▸ **Passage given**:
When the IMM sends a WM_INPUTLANGCHANGE message, CDXUTIMEEditBox must perform several important tasks:
- The GetKeyboardLayout method is called to return the input locale identifier (ID) for the application thread. The CDXUTIMEEditBox class saves this ID in its static member variable s_hklCurrent for later use. It is important for the application to know the current input locale, because the IME for each language has its own distinct behavior. The developer may need to provide different code for different input locales.
- CDXUTIMEEditBox initializes a string to display in the edit box language indicator. This indicator can display the active input language when the application is running in full-screen mode and neither the taskbar nor language bar is visible.
- The ImmGetConversionStatus method is called to indicate whether the input locale is in native or non-native conversion mode. Native conversion mode lets the user enter text in the chosen language. Non-native conversion mode makes the keyboard act as a standard English keyboard. It is important to give the user a visual cue as to what type of conversion mode the IME is in, so that the user can easily know what characters to expect when hitting a key. CDXUTIMEEditBox provides this visual cue with a language indicator color. When the input locale uses an IME with native conversion mode, the CDXUTIMEEditBox class draws the indicator text with the color defined by the m_IndicatorImeColor parameter. When the IME is in non-native conversion mode, or no IME is used at all, the class draws the indicator text with the color defined by the m_IndicatorEngColor parameter.
- CDXUTIMEEditBox checks the input locale and sets the static member variable s_bInsertOnType to TRUE for Korean and FALSE for all other languages. This flag is required because of the different behaviors of Korean IMEs and all other IMEs. When entering characters in languages other than Korean, the user-entered text is displayed in the composition window, and the user can freely change the content of the composition string. The user presses the ENTER key when satisfied with the composition string, and the composition string is sent to the application as a series of WM_CHAR messages. In Korean IMEs, however, when a user presses a key to enter text, a character is immediately sent to the application. When the user subsequently presses more keys to modify that initial character, the character in the edit box changes to reflect additional input from the user. Essentially, the user is composing characters in the edit box. These two behaviors are different enough that CDXUTIMEEditBox must code for each of them specifically.

▸ **Your goal**: According to the passage on the IME edit box, why does CDXUTIMEEditBox set s_bInsertOnType to TRUE for Korean and FALSE for all other languages? Answer in one to three sentences. The items that follow are drawn from a separate source.

▸ **Data shown**:
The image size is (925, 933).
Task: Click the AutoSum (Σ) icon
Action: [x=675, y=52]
---
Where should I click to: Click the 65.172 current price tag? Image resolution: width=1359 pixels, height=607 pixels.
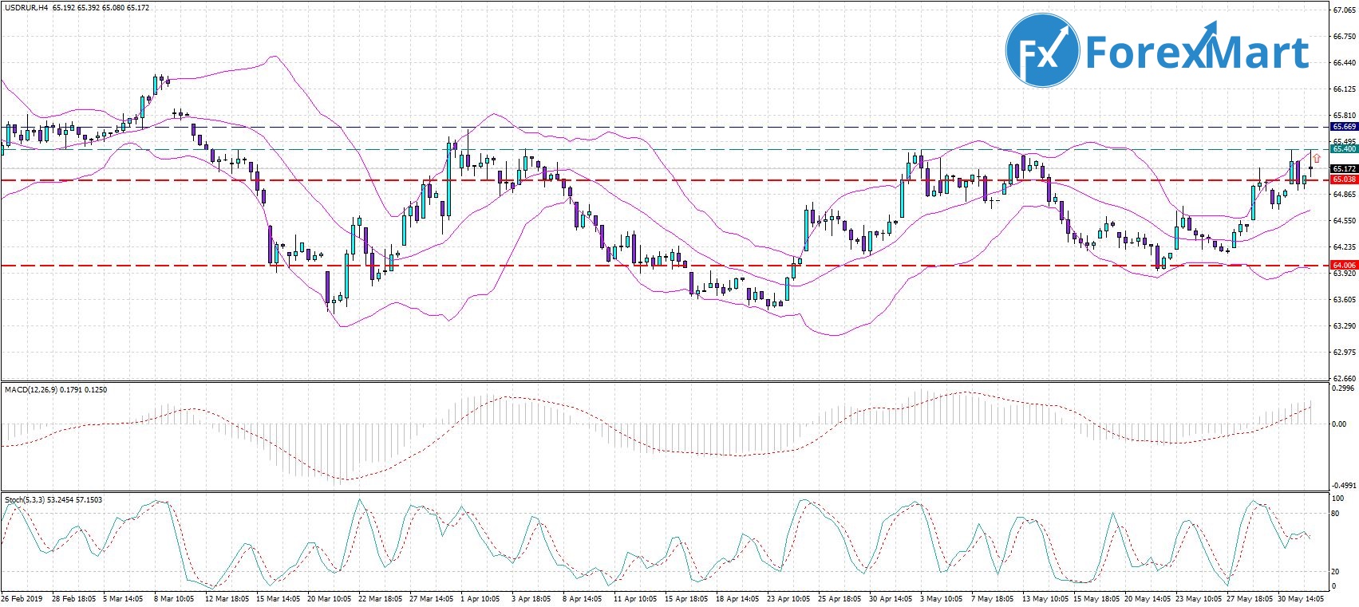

▸ **Task result**: Korean IMEs behave differently from all other IMEs. In other languages, text is composed in a composition window and reaches the application as WM_CHAR messages only after the user presses ENTER. Korean IMEs send each character to the application at once and change it in the edit box as the user types more keys, and the two behaviors differ enough that the class must code for each one.